Saga Cega é o mais recente projecto do guitarrista e compositor Nuno Costa, uma formação que, pela primeira vez na sua carreira, se afasta dos domínios do jazz e que reúne no álbum “À Deriva” treze canções originais, interpretadas em português e por alguns dos mais conceituados músicos nacionais. Hoje em "Discurso Direto" é meu convidado Nuno Costa.

Portugal rebelde - Sendo um músico há muito conectado com o Jazz, como é que o foi o processo de composição deste disco?

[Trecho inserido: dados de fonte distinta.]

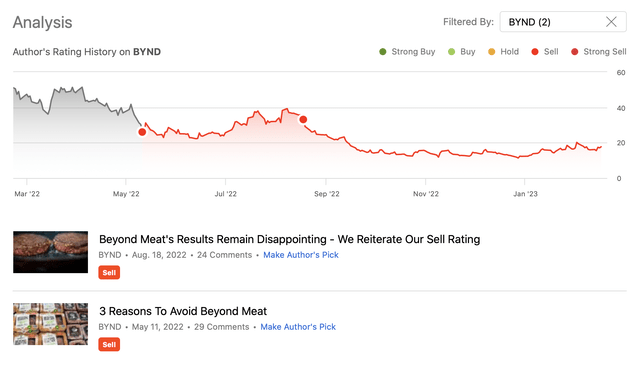This screenshot has height=380, width=640.
Task: Toggle the Buy legend item
Action: coord(462,52)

Nuno Costa - O processo de composição foi em muito semelhante ao dos discos anteriores. Acima de tudo, tento sempre que seja simples. Geralmente não procuro nada de antemão e não coloco grandes entraves (dentro do meu alcance ou dos meus limites musicais) mas neste trabalho tive que ressalvar algumas premissas: sabia que não queria um disco de jazz, que não iria procurar momentos para improvisação e sabia que procurava uma canção que pudesse suportar um texto com base na repetição de secções. De resto, limitei-me a tocar guitarra e a ir atrás de uma ideia que pudesse surgir, sem pensar antecipadamente no número de secções, se excedia os minutos ou outras barreiras do que é comercialmente aconselhável e aceitável. Para este disco em particular cheguei a utilizar uma afinação diferente da afinação standard na guitarra para não me sentir condicionado (mesmo que de forma inconsciente) e poder explorar sons sem pensar se estava a facilitar, a complicar ou a recorrer a uma progressão harmónica mais ou menos óbvia. Se soa bem, soa bem! É assim com o ritmo e com as melodias que canto por cima da sequência de acordes. É assim também com a electrónica quando exploro sons de pedais e guitarras acústicas (Caso do tema Siga a Saga com guitarra de 12 cordas e harmonizer). Ser músico de jazz, por si só, nunca poderia justificar a necessidade de adoptar um ritmo mais complexo e menos comum ou uma melodia mais rebuscada. O que procuro é que uma canção se desenvolva e evolua de uma forma natural, o que por vezes pode explorar caminhos menos óbvios e noutras, lugares mais comuns. Interessa apenas que me soe bem e que no seu todo tenha um sentido.

PR - Alguma vez sentiu que estava em território Rock ou deixou-se ir “à deriva” ?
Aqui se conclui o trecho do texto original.